◆ Task instructions ◆
Reproduce the following material line for line, keeping every character unchanged.

◆ Records for this task ◆
• • • • •

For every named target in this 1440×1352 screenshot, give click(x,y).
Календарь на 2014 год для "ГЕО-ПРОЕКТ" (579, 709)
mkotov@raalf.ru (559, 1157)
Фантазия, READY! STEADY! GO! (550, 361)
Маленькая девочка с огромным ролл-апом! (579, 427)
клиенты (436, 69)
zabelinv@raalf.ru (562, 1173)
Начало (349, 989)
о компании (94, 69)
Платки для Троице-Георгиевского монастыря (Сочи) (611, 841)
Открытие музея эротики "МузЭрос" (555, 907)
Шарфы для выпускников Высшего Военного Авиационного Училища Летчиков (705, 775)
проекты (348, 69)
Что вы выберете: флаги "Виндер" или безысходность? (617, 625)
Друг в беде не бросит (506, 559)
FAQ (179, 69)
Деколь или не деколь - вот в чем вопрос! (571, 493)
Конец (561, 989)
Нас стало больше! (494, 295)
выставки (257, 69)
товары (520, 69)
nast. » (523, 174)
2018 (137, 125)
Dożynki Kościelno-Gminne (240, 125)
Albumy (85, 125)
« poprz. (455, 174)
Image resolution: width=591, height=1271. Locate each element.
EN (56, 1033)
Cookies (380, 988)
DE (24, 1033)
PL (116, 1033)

• • • • •

◆ Response to the task ◆
For every named target in this 1440×1352 screenshot, give click(x,y).
Календарь на 2014 год для "ГЕО-ПРОЕКТ" (579, 709)
mkotov@raalf.ru (559, 1157)
Фантазия, READY! STEADY! GO! (550, 361)
Маленькая девочка с огромным ролл-апом! (579, 427)
клиенты (436, 69)
zabelinv@raalf.ru (562, 1173)
Начало (349, 989)
о компании (94, 69)
Платки для Троице-Георгиевского монастыря (Сочи) (611, 841)
Открытие музея эротики "МузЭрос" (555, 907)
Шарфы для выпускников Высшего Военного Авиационного Училища Летчиков (705, 775)
проекты (348, 69)
Что вы выберете: флаги "Виндер" или безысходность? (617, 625)
Друг в беде не бросит (506, 559)
FAQ (179, 69)
Деколь или не деколь - вот в чем вопрос! (571, 493)
Конец (561, 989)
Нас стало больше! (494, 295)
выставки (257, 69)
товары (520, 69)
nast. » (523, 174)
2018 (137, 125)
Dożynki Kościelno-Gminne (240, 125)
Albumy (85, 125)
« poprz. (455, 174)
Image resolution: width=591, height=1271. Locate each element.
EN (56, 1033)
Cookies (380, 988)
DE (24, 1033)
PL (116, 1033)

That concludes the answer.